• [DATASET EXTRACT]
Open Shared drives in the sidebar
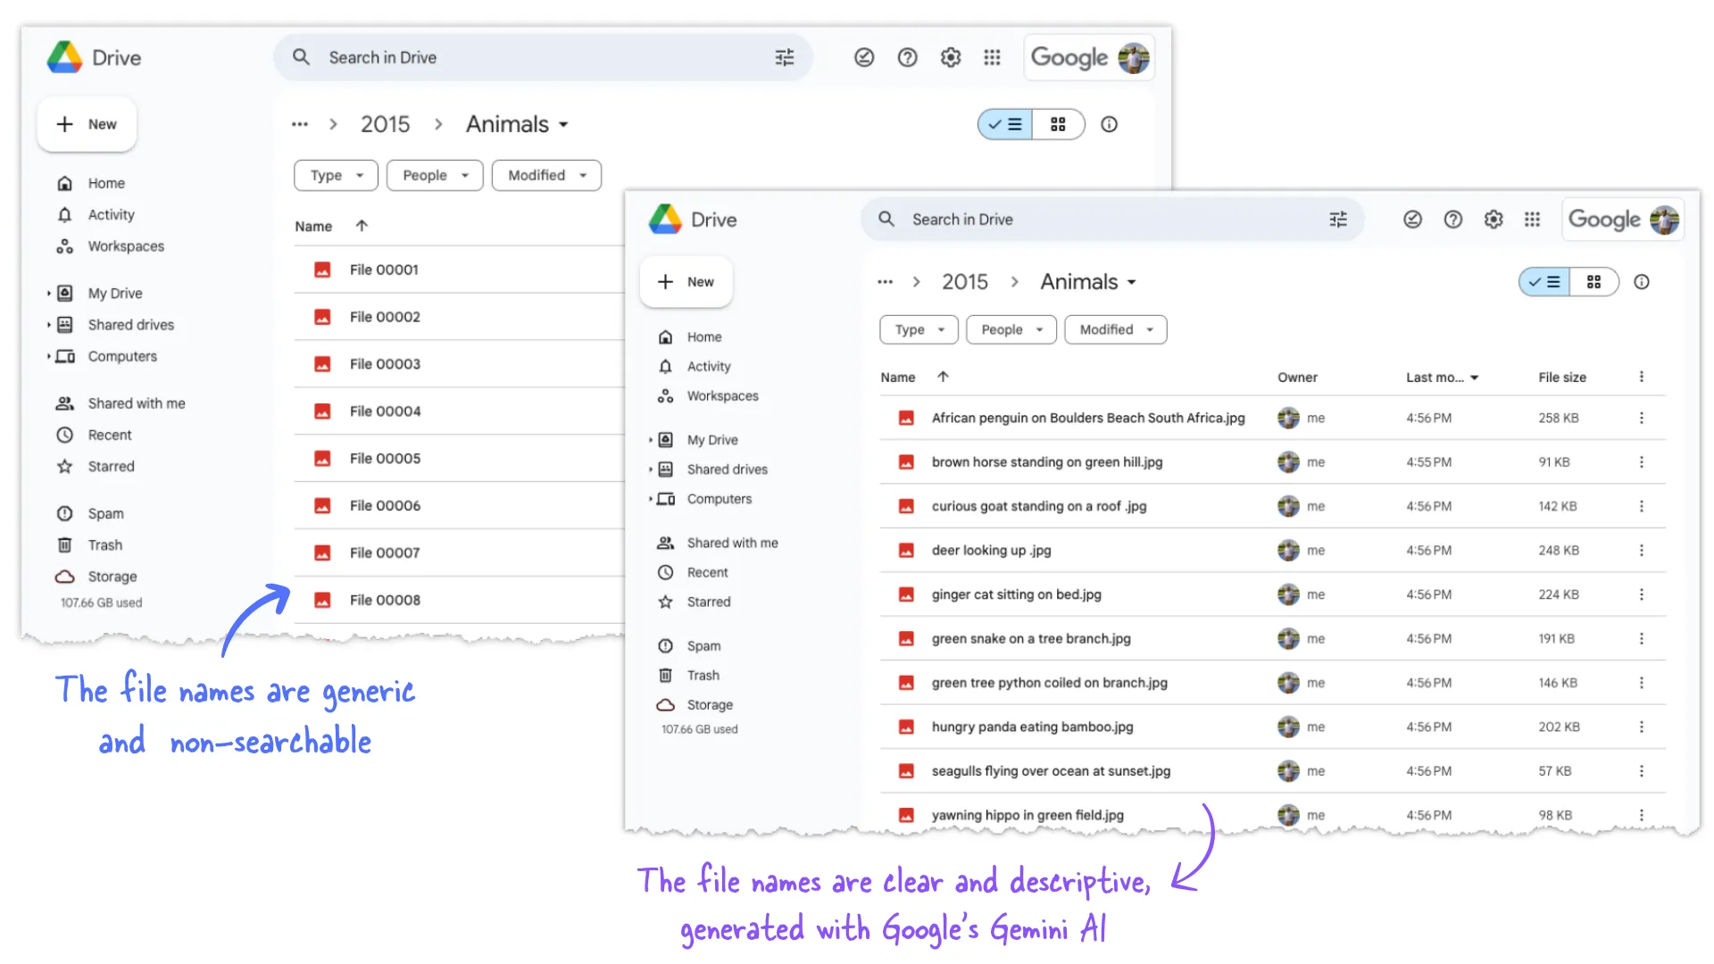The image size is (1714, 964). tap(727, 469)
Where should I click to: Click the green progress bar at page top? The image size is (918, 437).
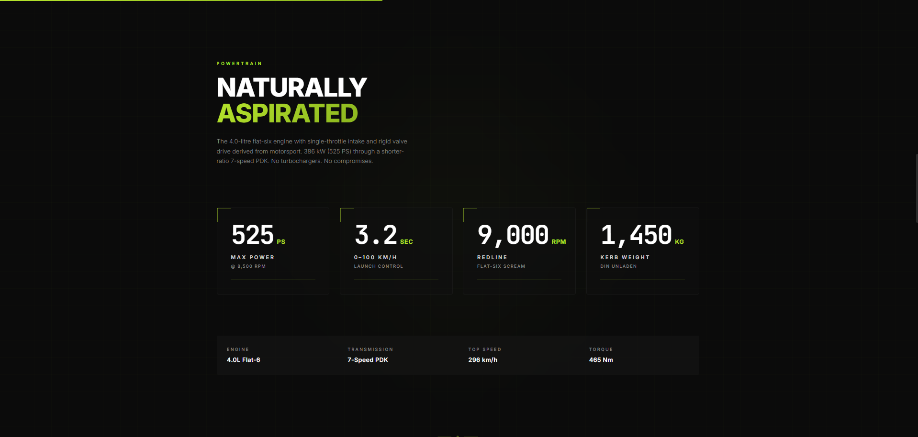(191, 0)
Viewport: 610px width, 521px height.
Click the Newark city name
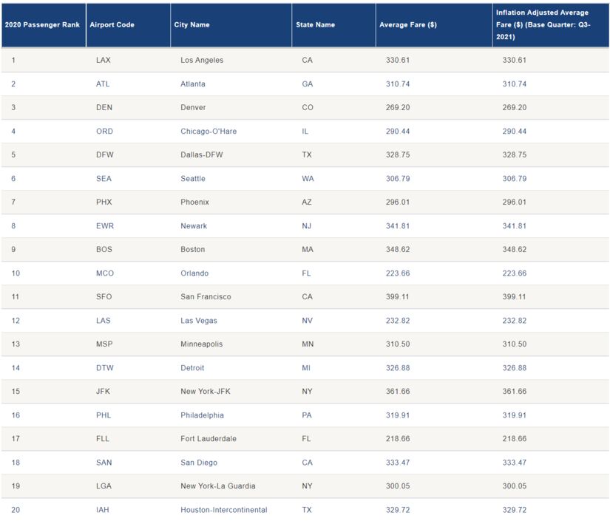tap(194, 225)
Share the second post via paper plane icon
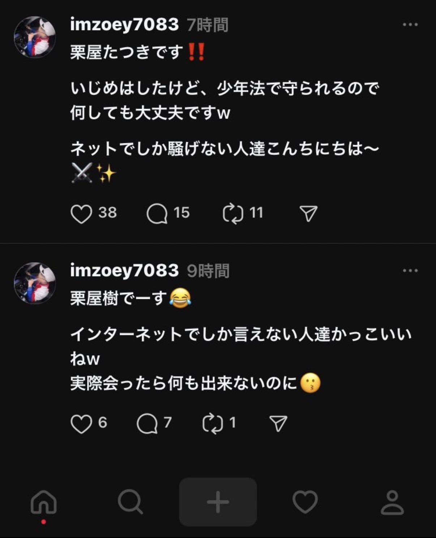This screenshot has height=538, width=436. (278, 423)
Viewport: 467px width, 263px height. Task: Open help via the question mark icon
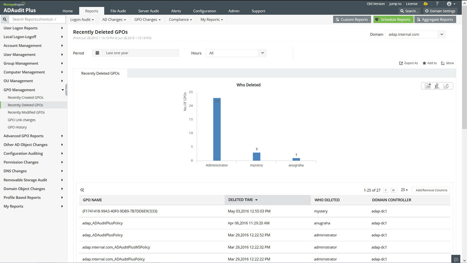click(x=437, y=4)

• [ASSIGNMENT] Begin at the line containing "Viewport: 467px width, 263px" and extract every line through the end of the records, inclusive, exactly and only; omit pictures.

• [ANSWER SECTION]
Viewport: 467px width, 263px height. Task: Open help via the question mark icon
click(x=437, y=4)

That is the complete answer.